Table 5 Literature values4,16,18,19,31 for joint torque (mean values in N m) by age, gender, and age × gender.

Our experimental and computational methods have several limitations. The first limitation was the relatively modest impulsive force generated by the apparatus we used: approximately 25% of body weight, which is markedly lower than the full body-weight force measured in young subjects in actual falls by DeGoede et al. 5 However, we limited the magnitude of the impulsive force to be certain that we did not injure any of the older subjects’ wrists, elbow extensor or shoulder muscles via a muscle lengthening contraction injury.1 The impulsive force induced torques of up to ~25 N m at the elbow and ~50 N m at the shoulder (Fig. 4) which are also less than those induced in a real fall.7 In addition, we did not notify subjects of the exact time of release of weight to lessen the risk that they would abruptly decide to change the desired level of precontraction just prior to impact.

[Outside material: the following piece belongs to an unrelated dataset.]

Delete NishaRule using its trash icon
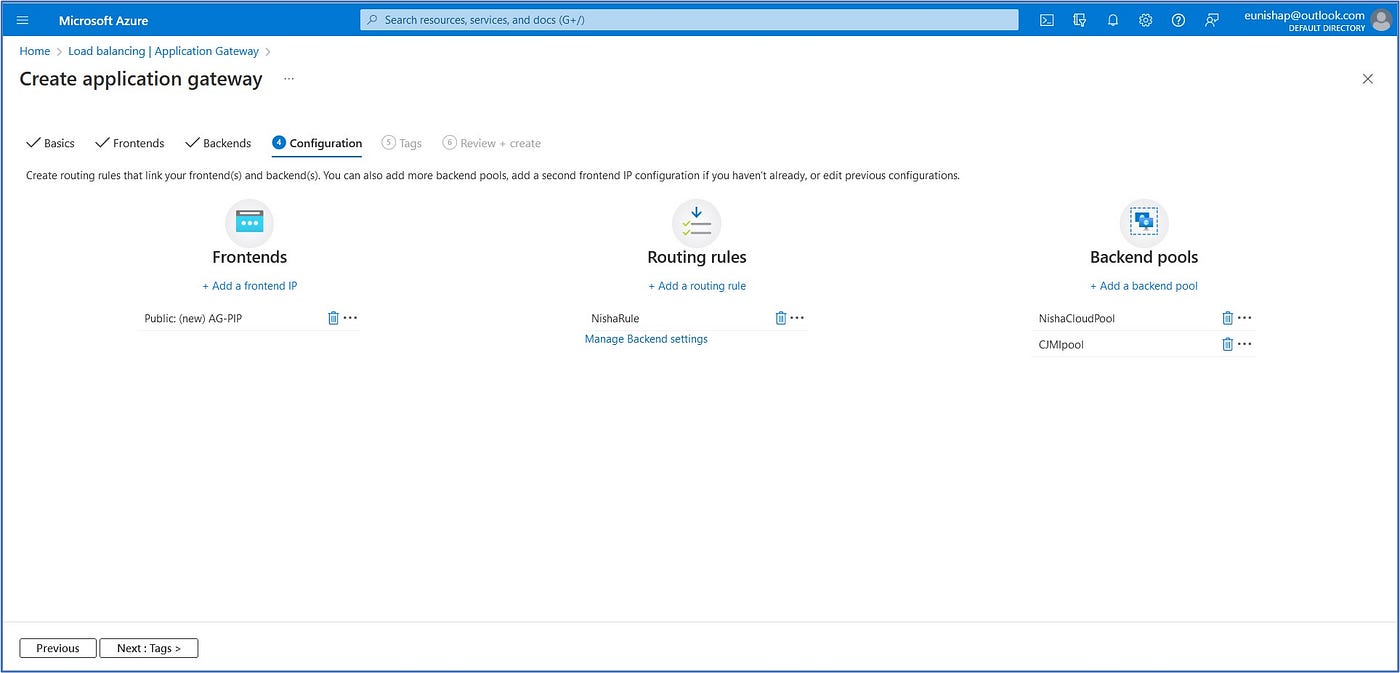The height and width of the screenshot is (673, 1400). click(x=781, y=318)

Nonetheless, many subjects commented that the nature of the loading felt similar to that during a real fall arrest.

A second limitation was the simplifying assumption that the proximal end of the clavicle could only rotate, but not translate, in space. Hence we may have overestimated the actual rotation at this particular joint. A third limitation was that we used only the triceps lateral brachii EMG activity to indicate the muscle pre-contraction level via biofeedback. Originally we provided feedback on both triceps and deltoid activities, but it proved too much for some subjects to maintain constant preactivation levels on both, so we elected to use one representative arm protraction muscle for biofeedback.

A fourth limitation is that stiffness and damping values may be underestimated compared to other studies11,13,29 because the present study was limited to the non-dominant side. Although sagittally-symmetric falls do occur,23 many forward fall arrests are actually asymmetrical,32 so we chose to study the non-dominant arm response as the ‘worst case’ scenario for a fall.

A fifth limitation is that the rotational stiffness and damping parameters at the elbow were considered independent of those acting about the shoulder. We limited our model to analyzing the situation in which an individual lands on the ‘heel’ of his/her hand such that little or no moment from the ground reaction force is transmitted across the wrist joint: therefore the forearm muscles played little or no role in the response of the wrist. However, anatomically portions of both biceps and triceps act across both joints so there may be some degree of co-dependency between the elbow and shoulder muscles’ resistance to arm joint rotation that was not parsed out here. This behavior might be useful to consider in future studies.

Despite these limitations, we conclude that age, gender and especially pre-contraction level do affect the rotational properties of the elbow and shoulder under impulsive arm end-loading, and these factors may therefore be anticipated to affect the buckling behavior of an upper extremity under such loading.